**Petunjuk Tugas**
Jadikan semua baris pada daftar di bawah ini sebuah urutan bernomor, dengan melewati baris yang kosong.

Daftar sumber
+-------+

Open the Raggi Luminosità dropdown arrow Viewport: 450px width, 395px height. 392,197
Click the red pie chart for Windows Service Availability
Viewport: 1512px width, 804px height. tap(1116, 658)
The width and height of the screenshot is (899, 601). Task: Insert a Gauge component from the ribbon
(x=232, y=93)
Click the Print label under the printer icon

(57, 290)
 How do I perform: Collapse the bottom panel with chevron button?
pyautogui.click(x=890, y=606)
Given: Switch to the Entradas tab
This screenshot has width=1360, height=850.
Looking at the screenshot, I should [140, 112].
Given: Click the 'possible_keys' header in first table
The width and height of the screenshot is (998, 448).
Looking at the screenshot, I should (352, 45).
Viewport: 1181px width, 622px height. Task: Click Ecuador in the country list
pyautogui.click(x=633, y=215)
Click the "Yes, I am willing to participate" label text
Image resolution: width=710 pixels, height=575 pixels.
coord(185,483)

+-------+

**Jawaban Latihan**
1. Open the Raggi Luminosità dropdown arrow Viewport: 450px width, 395px height. 392,197
2. Click the red pie chart for Windows Service Availability
3. Viewport: 1512px width, 804px height. tap(1116, 658)
4. The width and height of the screenshot is (899, 601). Task: Insert a Gauge component from the ribbon
5. (x=232, y=93)
6. Click the Print label under the printer icon
7. (57, 290)
8.  How do I perform: Collapse the bottom panel with chevron button?
9. pyautogui.click(x=890, y=606)
10. Given: Switch to the Entradas tab
11. This screenshot has width=1360, height=850.
12. Looking at the screenshot, I should [140, 112].
13. Given: Click the 'possible_keys' header in first table
14. The width and height of the screenshot is (998, 448).
15. Looking at the screenshot, I should (352, 45).
16. Viewport: 1181px width, 622px height. Task: Click Ecuador in the country list
17. pyautogui.click(x=633, y=215)
18. Click the "Yes, I am willing to participate" label text
19. Image resolution: width=710 pixels, height=575 pixels.
20. coord(185,483)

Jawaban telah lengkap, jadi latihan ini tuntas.